* **Recorded data**
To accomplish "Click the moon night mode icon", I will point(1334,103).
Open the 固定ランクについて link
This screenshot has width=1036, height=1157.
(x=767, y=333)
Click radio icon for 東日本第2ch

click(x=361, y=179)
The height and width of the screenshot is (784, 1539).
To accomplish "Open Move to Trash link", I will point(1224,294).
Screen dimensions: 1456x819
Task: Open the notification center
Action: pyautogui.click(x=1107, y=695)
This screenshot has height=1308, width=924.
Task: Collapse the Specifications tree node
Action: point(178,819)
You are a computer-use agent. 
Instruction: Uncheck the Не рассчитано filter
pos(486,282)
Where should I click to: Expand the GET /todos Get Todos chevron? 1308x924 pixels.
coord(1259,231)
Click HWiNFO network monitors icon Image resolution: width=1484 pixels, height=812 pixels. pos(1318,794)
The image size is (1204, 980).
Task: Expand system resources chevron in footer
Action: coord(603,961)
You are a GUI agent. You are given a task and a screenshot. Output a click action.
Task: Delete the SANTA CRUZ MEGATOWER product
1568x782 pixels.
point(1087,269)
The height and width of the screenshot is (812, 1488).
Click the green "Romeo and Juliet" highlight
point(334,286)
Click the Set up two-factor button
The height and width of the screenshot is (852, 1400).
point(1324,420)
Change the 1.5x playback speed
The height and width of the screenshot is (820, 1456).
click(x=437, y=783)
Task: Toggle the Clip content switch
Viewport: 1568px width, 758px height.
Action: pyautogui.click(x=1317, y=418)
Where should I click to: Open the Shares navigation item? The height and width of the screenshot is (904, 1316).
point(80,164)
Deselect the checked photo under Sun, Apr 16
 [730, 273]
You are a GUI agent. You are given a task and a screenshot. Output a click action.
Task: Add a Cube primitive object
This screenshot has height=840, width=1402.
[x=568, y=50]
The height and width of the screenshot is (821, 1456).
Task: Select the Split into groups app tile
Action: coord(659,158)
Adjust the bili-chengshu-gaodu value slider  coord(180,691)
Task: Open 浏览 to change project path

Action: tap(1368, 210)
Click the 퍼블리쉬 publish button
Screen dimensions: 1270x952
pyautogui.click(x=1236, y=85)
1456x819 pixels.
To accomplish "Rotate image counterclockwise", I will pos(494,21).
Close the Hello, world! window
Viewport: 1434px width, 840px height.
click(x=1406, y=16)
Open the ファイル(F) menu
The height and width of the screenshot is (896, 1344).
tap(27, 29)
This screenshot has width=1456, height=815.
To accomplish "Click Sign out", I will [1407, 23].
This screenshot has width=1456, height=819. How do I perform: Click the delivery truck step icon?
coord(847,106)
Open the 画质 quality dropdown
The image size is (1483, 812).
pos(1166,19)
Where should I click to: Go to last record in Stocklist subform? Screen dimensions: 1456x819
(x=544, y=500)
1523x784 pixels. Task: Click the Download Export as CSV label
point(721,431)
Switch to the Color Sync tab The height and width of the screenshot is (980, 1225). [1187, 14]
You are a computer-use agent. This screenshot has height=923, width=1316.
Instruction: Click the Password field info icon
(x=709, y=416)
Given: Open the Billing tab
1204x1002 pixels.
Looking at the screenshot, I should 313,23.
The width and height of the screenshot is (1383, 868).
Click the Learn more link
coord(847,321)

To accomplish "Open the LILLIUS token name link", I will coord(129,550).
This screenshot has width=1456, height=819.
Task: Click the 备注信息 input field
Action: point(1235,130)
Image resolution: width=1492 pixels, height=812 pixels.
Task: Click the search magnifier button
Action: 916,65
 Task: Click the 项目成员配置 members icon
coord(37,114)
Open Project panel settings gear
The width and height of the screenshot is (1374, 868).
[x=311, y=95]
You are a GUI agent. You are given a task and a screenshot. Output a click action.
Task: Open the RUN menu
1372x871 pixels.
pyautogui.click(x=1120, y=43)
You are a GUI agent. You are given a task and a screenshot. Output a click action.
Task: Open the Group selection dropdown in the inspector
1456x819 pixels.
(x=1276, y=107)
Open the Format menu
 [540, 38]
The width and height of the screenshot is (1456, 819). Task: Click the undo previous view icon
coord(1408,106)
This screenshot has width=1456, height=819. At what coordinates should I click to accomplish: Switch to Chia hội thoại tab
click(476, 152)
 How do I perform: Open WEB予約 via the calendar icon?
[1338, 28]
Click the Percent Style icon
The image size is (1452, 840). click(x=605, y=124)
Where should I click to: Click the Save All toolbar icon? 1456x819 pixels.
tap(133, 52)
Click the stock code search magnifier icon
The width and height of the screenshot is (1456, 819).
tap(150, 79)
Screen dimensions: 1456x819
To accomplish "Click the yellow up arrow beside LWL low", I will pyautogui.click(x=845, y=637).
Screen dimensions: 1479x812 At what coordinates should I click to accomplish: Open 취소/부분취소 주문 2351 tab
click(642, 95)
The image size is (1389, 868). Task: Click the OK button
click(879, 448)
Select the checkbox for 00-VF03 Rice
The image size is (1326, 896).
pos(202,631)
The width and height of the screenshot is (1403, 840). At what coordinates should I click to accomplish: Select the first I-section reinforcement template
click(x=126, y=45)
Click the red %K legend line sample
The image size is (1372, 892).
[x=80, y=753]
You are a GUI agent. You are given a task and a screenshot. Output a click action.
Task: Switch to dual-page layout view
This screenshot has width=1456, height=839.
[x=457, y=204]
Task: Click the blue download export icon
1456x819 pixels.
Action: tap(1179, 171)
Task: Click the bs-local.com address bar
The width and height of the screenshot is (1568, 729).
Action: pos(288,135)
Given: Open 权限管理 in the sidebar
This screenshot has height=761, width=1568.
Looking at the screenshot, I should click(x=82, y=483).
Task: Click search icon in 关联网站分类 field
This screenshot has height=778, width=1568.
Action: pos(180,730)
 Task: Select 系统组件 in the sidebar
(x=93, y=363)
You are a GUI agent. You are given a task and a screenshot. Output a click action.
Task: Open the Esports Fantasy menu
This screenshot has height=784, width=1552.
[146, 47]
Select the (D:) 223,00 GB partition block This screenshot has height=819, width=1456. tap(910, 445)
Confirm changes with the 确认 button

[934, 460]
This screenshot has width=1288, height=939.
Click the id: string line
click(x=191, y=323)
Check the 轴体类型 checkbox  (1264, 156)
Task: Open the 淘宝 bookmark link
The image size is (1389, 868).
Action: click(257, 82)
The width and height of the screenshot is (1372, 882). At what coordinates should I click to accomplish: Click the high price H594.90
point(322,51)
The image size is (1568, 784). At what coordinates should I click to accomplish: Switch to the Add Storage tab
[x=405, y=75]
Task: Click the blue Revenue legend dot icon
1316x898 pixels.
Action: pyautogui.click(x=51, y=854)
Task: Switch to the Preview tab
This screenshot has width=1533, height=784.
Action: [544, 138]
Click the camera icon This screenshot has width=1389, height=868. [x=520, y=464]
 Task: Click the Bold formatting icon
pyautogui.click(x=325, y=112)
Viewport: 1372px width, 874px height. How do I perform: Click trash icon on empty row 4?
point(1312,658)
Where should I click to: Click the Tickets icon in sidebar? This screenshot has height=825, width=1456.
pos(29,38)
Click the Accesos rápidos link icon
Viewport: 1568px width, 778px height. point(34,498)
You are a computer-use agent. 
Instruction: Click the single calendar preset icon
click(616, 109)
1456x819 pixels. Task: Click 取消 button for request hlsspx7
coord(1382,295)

* **Problem requirements**
Each line from the top of the material above, through the one that contains "The height and width of the screenshot is (784, 1539).", should be restated word for word.

* **Answer space**
To accomplish "Click the moon night mode icon", I will point(1334,103).
Open the 固定ランクについて link
This screenshot has width=1036, height=1157.
(x=767, y=333)
Click radio icon for 東日本第2ch

click(x=361, y=179)
The height and width of the screenshot is (784, 1539).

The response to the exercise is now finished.